朝鮮がハングルを使いはじめた現在、中国語以外で唯一漢字を使っている言語が日本語である。
それ故日本人の名前も当然の事ながら漢字で表記である。
ご存知の通り日本語の漢字には音読み訓読みなど一つの漢字にかなり多くの読み方が存在し、更に人名漢字では特殊な読み方をするケースも出てくる。
ところがご存知の通り、中国の漢字は一部の例外を除いて原則として一文字につき一つの発音しか存在しない。
すると、なまじっか漢字表記である日本人の名前は、中国では中国語発音で読まれてしまう。
当然といえば当然のような気もするが、日本を除いた世界の国はアルファベットなどの表音文字表記がほとんどであるため、その国の発音に基づいた当て字が人名表記として用いられる。
従って多少の違和感はあるものの、原則として母国語の発音に近い状態で発音してもらえる。
つまり現在の中国語の環境の中では全ての外国人の名前のうち、日本人の名前だけが母国語の発音で読んでもらえないのである。
これはどう考えたらよいのであろうか?
日本語にはカナという発音表記が存在しているので中国語の名前も以外にスムーズにうけいれられる。

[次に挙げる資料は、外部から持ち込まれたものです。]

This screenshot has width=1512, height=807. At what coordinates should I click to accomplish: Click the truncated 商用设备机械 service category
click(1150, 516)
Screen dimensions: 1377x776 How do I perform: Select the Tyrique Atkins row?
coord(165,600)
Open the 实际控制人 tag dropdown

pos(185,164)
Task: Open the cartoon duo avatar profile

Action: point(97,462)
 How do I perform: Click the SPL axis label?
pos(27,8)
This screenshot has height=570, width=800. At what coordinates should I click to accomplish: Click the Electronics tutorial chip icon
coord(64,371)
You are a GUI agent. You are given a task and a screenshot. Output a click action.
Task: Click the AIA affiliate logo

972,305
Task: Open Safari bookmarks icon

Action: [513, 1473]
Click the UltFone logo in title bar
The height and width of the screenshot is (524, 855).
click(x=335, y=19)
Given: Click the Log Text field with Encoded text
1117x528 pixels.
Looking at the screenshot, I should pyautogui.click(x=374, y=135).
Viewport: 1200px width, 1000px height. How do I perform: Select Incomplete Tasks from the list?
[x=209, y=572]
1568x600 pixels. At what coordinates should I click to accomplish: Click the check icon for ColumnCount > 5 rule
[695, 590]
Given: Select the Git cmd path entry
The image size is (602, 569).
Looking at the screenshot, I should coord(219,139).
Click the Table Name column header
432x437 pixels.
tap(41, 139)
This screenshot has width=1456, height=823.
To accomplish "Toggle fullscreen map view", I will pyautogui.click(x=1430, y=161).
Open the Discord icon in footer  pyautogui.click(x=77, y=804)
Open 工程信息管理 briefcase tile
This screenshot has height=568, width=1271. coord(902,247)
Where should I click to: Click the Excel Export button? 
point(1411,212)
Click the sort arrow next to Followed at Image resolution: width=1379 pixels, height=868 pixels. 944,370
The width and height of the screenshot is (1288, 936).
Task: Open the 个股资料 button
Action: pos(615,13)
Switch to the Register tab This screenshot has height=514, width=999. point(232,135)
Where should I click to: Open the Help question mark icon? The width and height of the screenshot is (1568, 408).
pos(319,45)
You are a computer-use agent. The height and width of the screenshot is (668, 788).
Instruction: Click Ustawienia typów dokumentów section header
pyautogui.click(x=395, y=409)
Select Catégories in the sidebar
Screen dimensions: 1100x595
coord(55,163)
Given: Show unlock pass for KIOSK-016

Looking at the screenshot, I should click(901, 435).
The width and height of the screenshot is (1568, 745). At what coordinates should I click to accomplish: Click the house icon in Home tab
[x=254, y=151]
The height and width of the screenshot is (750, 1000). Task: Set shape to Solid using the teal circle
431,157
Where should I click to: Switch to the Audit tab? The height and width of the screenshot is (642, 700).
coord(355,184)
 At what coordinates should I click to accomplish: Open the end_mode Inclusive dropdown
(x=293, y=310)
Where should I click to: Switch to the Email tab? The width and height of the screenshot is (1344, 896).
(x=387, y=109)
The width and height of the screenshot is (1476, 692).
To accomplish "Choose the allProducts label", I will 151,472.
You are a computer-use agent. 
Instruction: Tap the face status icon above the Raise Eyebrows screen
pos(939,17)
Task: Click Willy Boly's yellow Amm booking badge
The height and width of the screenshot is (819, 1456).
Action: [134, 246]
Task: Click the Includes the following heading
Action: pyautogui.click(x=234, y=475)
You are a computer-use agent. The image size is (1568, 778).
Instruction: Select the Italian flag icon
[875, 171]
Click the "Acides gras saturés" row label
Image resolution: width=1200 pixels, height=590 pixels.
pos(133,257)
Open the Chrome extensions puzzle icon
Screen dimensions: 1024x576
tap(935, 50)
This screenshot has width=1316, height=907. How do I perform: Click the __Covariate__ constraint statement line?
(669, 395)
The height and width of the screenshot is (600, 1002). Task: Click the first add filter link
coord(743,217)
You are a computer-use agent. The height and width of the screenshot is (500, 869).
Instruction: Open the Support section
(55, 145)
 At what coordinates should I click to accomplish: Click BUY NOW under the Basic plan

しかし中国語は前述のようにそういった発音の幅がない。
もし日本人の名前を発音にあわせるとなると、元の日本語名とは全く違う漢字が当てられることになり、日本人が自分の名前を認識するのに一苦労することになるかもしれない。
結局は日本語と中国語で漢字の発音が同じでない以上、日本人は中国語の中では発音か文字かどちらかを妥協しなくてはならない。
今のところ日本人は、漢字の意味を大事にし発音で妥協しているようだ。
これは世界でも珍しい特別な言語関係であるといえよう。
日本人は中国人にとって特別な存在なのである。